**Screenshot grounding data:**

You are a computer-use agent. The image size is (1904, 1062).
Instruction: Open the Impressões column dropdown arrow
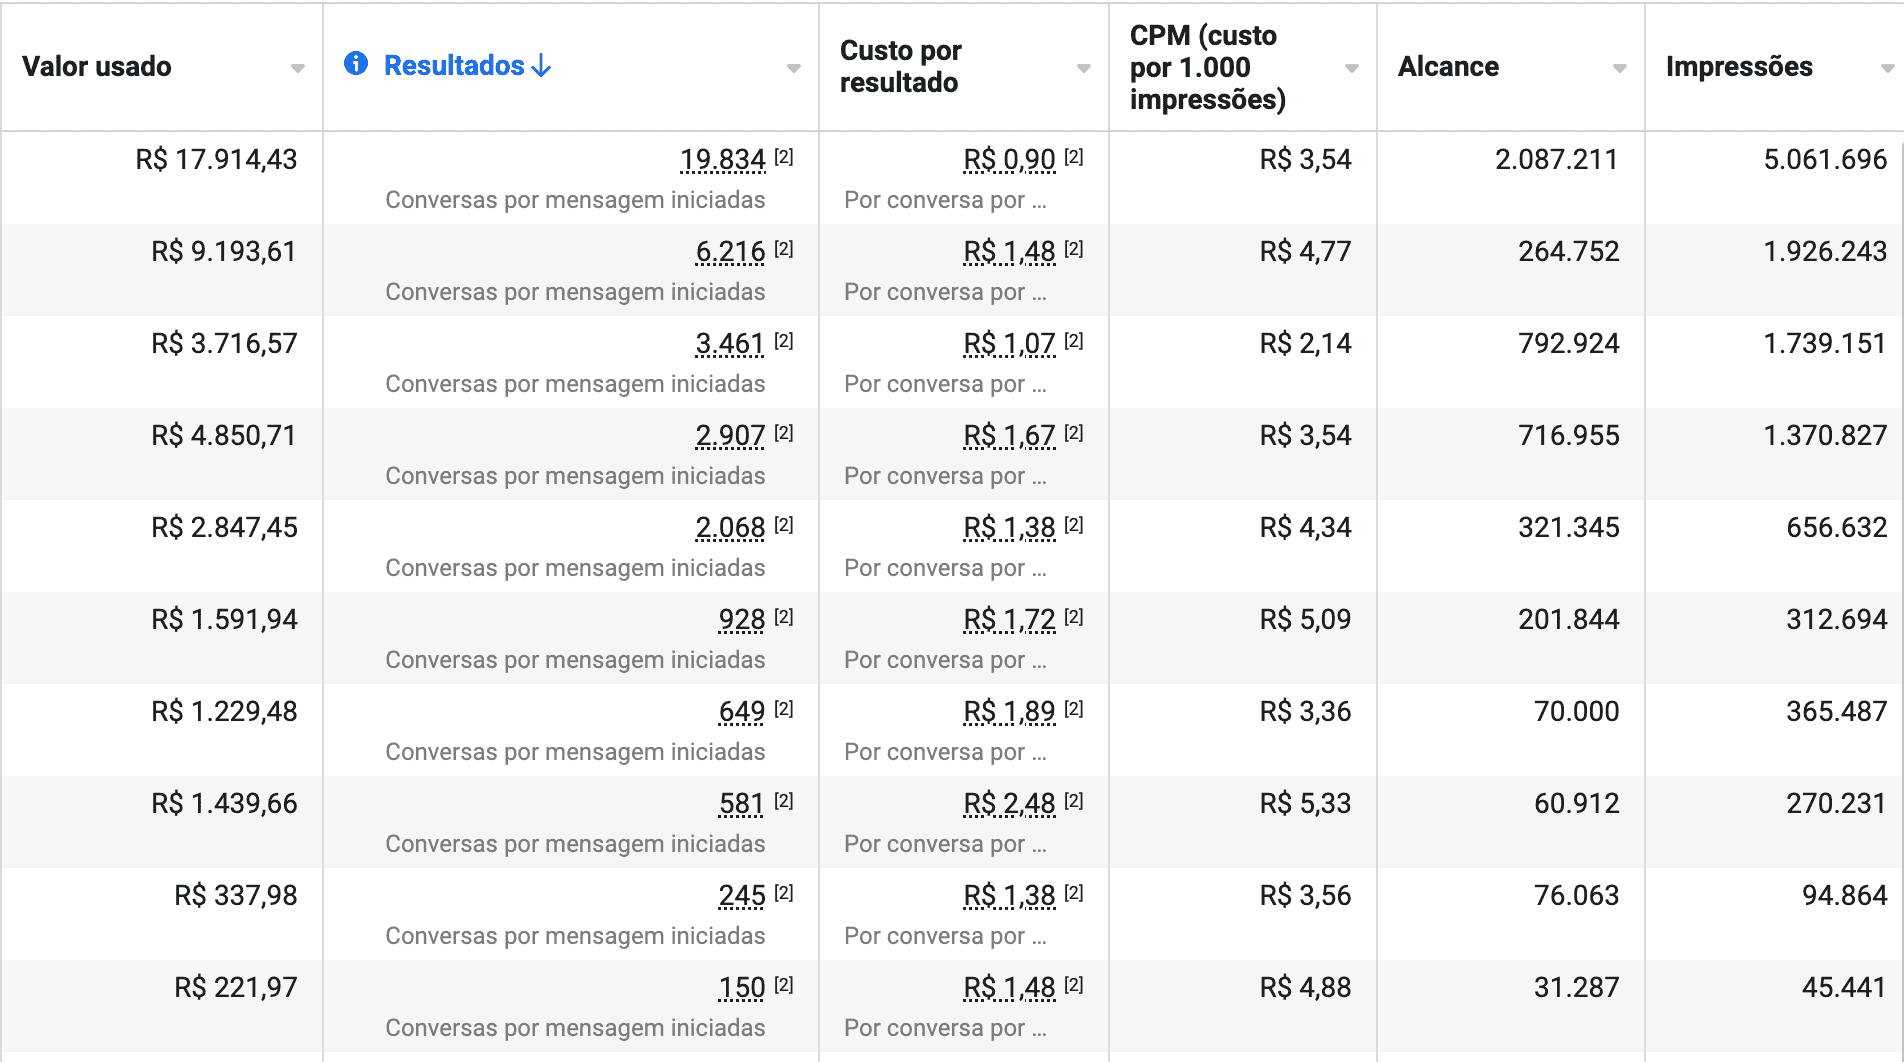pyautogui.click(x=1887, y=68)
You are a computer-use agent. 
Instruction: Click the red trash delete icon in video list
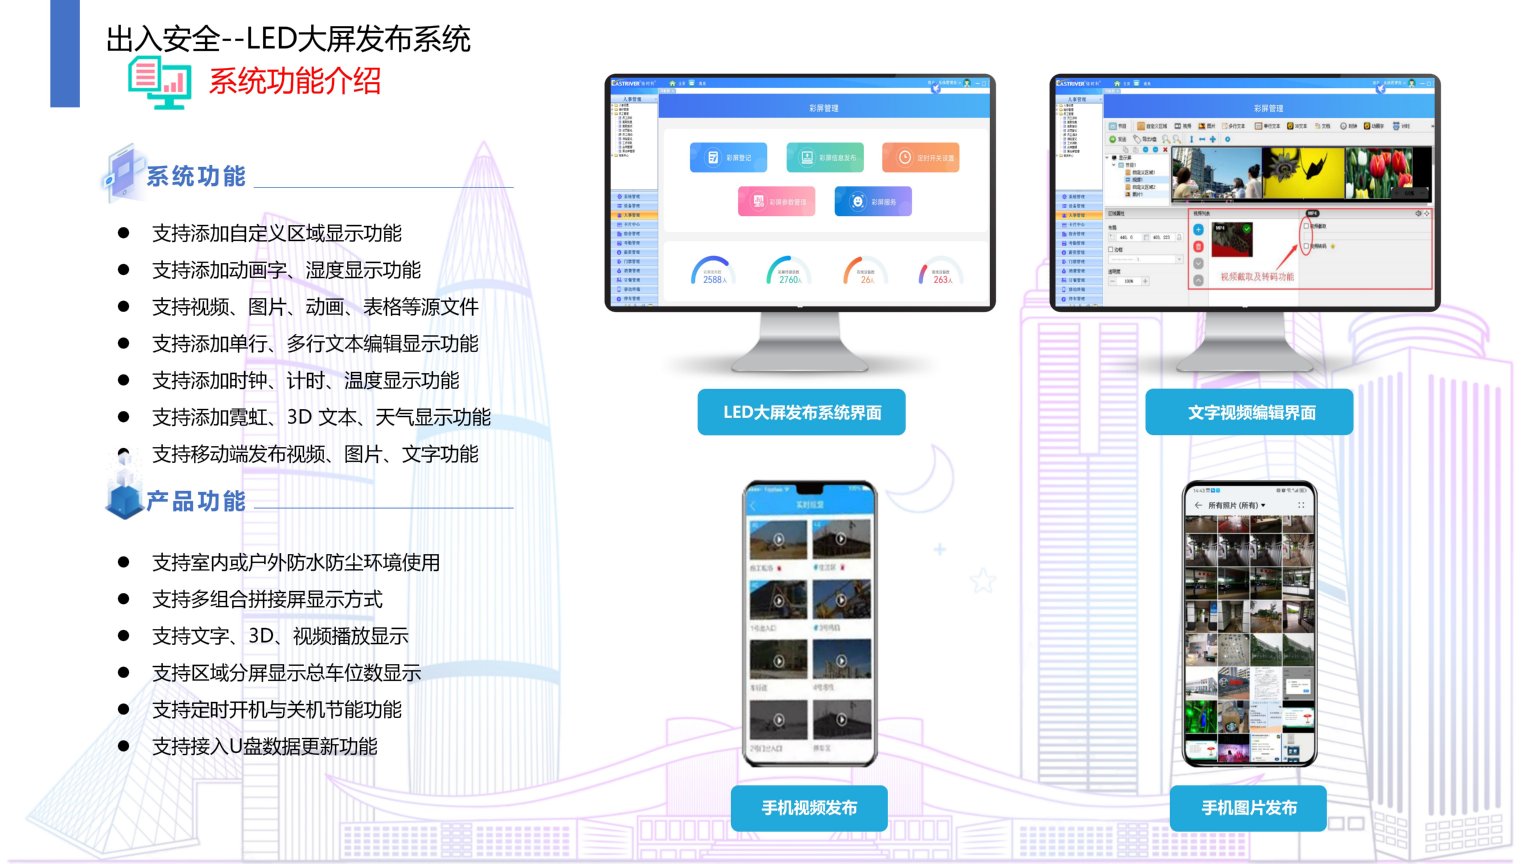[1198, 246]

**REQUIRED WORK:** How many lines of the entries above contain the word "computer"? Give the number alone.

**SOLUTION FOR THIS EXERCISE:** 2